Please retype the material beneath this task exactly, starting with its first line and finishing with the line containing "Click the green".

-*-*-

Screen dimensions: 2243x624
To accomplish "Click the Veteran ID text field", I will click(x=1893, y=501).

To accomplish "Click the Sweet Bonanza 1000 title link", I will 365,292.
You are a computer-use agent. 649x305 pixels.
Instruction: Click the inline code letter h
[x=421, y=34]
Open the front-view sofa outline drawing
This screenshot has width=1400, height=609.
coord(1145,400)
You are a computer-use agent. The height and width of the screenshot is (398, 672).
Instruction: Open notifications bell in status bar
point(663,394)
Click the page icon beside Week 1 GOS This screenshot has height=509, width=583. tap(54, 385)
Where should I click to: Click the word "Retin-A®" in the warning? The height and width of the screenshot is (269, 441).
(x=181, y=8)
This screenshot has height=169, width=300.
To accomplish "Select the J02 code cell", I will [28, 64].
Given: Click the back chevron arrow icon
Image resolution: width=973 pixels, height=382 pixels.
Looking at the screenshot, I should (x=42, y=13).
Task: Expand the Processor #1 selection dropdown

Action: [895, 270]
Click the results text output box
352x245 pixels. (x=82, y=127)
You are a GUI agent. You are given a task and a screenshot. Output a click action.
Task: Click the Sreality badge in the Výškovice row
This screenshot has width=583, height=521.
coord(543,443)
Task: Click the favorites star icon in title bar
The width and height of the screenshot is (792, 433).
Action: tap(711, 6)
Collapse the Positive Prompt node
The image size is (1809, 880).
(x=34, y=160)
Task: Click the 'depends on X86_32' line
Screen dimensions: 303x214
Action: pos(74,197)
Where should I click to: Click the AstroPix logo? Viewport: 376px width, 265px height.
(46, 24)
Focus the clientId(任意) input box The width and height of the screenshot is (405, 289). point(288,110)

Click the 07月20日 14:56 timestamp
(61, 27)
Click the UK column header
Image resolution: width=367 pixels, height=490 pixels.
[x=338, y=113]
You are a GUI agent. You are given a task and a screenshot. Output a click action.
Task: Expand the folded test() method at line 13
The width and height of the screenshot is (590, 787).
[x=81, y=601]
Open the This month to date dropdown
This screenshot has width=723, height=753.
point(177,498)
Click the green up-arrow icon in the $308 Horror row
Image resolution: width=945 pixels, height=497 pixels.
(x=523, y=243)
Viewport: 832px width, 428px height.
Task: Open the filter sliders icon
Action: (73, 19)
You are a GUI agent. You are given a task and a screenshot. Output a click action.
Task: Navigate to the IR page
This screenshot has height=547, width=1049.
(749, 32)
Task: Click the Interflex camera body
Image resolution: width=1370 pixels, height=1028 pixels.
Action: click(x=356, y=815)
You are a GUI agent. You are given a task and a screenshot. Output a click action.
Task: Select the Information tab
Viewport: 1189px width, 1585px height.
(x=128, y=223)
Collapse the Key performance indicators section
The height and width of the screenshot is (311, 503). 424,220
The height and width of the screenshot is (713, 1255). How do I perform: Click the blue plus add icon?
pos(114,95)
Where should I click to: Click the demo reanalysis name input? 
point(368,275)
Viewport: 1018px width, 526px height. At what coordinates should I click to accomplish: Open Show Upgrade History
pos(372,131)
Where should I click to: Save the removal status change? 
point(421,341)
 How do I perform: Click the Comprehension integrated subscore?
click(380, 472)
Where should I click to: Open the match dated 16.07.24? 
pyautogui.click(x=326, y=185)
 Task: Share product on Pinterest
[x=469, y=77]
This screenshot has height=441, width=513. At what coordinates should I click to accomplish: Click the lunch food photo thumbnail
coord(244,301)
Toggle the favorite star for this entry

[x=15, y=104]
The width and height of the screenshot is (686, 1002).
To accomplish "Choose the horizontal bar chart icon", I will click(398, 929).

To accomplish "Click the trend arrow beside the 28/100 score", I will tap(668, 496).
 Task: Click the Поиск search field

-*-*-

▸ **Output of the task**:
Screen dimensions: 2243x624
To accomplish "Click the Veteran ID text field", I will click(x=1893, y=501).

To accomplish "Click the Sweet Bonanza 1000 title link", I will 365,292.
You are a computer-use agent. 649x305 pixels.
Instruction: Click the inline code letter h
[x=421, y=34]
Open the front-view sofa outline drawing
This screenshot has width=1400, height=609.
coord(1145,400)
You are a computer-use agent. The height and width of the screenshot is (398, 672).
Instruction: Open notifications bell in status bar
point(663,394)
Click the page icon beside Week 1 GOS This screenshot has height=509, width=583. tap(54, 385)
Where should I click to: Click the word "Retin-A®" in the warning? The height and width of the screenshot is (269, 441).
(x=181, y=8)
This screenshot has height=169, width=300.
To accomplish "Select the J02 code cell", I will [28, 64].
Given: Click the back chevron arrow icon
Image resolution: width=973 pixels, height=382 pixels.
Looking at the screenshot, I should (x=42, y=13).
Task: Expand the Processor #1 selection dropdown

Action: [895, 270]
Click the results text output box
352x245 pixels. (x=82, y=127)
You are a GUI agent. You are given a task and a screenshot. Output a click action.
Task: Click the Sreality badge in the Výškovice row
This screenshot has width=583, height=521.
coord(543,443)
Task: Click the favorites star icon in title bar
The width and height of the screenshot is (792, 433).
Action: tap(711, 6)
Collapse the Positive Prompt node
The image size is (1809, 880).
(x=34, y=160)
Task: Click the 'depends on X86_32' line
Screen dimensions: 303x214
Action: pos(74,197)
Where should I click to: Click the AstroPix logo? Viewport: 376px width, 265px height.
(46, 24)
Focus the clientId(任意) input box The width and height of the screenshot is (405, 289). point(288,110)

Click the 07月20日 14:56 timestamp
(61, 27)
Click the UK column header
Image resolution: width=367 pixels, height=490 pixels.
[x=338, y=113]
You are a GUI agent. You are given a task and a screenshot. Output a click action.
Task: Expand the folded test() method at line 13
The width and height of the screenshot is (590, 787).
[x=81, y=601]
Open the This month to date dropdown
This screenshot has width=723, height=753.
point(177,498)
Click the green up-arrow icon in the $308 Horror row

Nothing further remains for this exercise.